Brushes can really cost a lot. I pretty much just use my trusty #14 synthetic watercolor brush for everything. It’s fat enough to hold the perfect amount of water/pigment to achieve nice washes on 9 by 12 inch watercolor paper. The tip works well for any detail you might like to add at the end, like the veins on this fall leaf. Oh, and keep your water clean—trying to mix beautiful colors with muddy water kind of muddies the colors, I think.

The “Patience” for Watercolor

So, now you’re ready to create a masterpiece. Not really. Probably the most important lesson I learned (with this leaf) was being patient while the paint dried between the many layers of color it took to create it. In fact, I used a small hair dryer to dry each layer of the “sepia-like” paint. Someone once asked me how many layers of color wash I put on before adding the final vein details. I lost count, but I think I applied at least 7 or 8 layers, drying each before applying the next. If you don’t let it dry completely, the brush and water will start to pick up the color you just laid down when you add the next layer. This can be very frustrating and might undo whatever plans you had. Oh, and it’s good to get up and walk around a bit to let the paint dry. And if you think you are done, you are. Know when to stop and really stop. It’s so easy to overwork watercolor and I somehow want my watercolor paintings to look kind of fresh, with plenty of white and soft places for your eye to go.

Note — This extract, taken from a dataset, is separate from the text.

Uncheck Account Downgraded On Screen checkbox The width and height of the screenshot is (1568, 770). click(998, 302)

The “Passion” for Watercolor

So, you might ask if I use this kind of watercolor technique anymore. Are you kidding? No way! It’s way too much work, and I have no idea where I would plug in a hair dryer when painting outside. Besides, hair dryers make a lot of noise—not very conducive to the natural plein air urban sketcher outside experience I am passionate about now. My outdoor paintings are the result of a kind of quick three-step approach that includes a snack. First, I find the perfect spot for that day’s painting, do a quick thumbnail sketch and set up my stuff. Then, I lay in all my washes and deepest, darkest shadows on watercolor paper. This helps me think about where I want to leave white spaces—covering 1/3 to ½ of what I plan to do on the whole page. This is not usually where I want too many colors to bleed into another—that kind of effect comes later. So, I take a few beats, look where I plan to add paint and mix more colors in my watercolor pots. Then I go back and forth in the painting and add more layers, encouraging colors to bleed or dry. It’s at this point I start to worry that I may be going too far with color or detail. I stop for a snack. This gives the painting a chance to really dry. After the snack I add final details that might include some Inktense pencil scribbles or watercolor crayons.

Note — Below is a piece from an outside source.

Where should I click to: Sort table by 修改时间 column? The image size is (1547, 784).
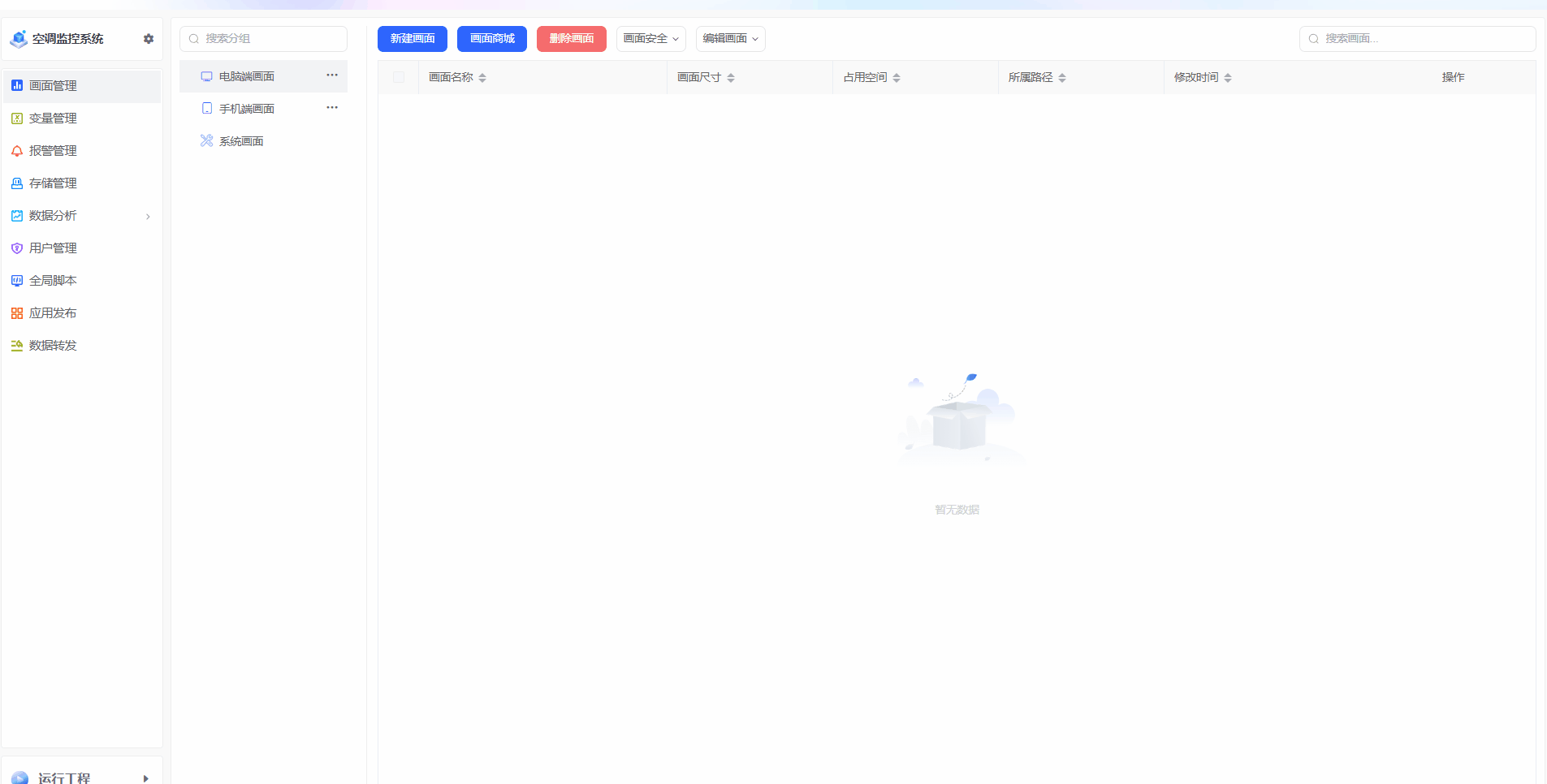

You might have already realized that I am still perfecting my watercolor technique. I think it will continue to be a life long passion for me. Mastering watercolor might seem like too much trouble and you might have a passion of your own. Maybe it’s oil painting or acrylics, or visiting art museums and galleries? Maybe your passion is baking, gardening or reading? Maybe you’re passionate about walking, running or traveling. It’s kind of like, if you had a time machine that could speed up or slow down time, what would you use it for? Would it be to zip through a day of work so you could spend time doing what you’re passionate about? And then, you could turn the speed to “slow” and linger a little longer doing what you love. If I had such a machine, I know how I would use it. What about you?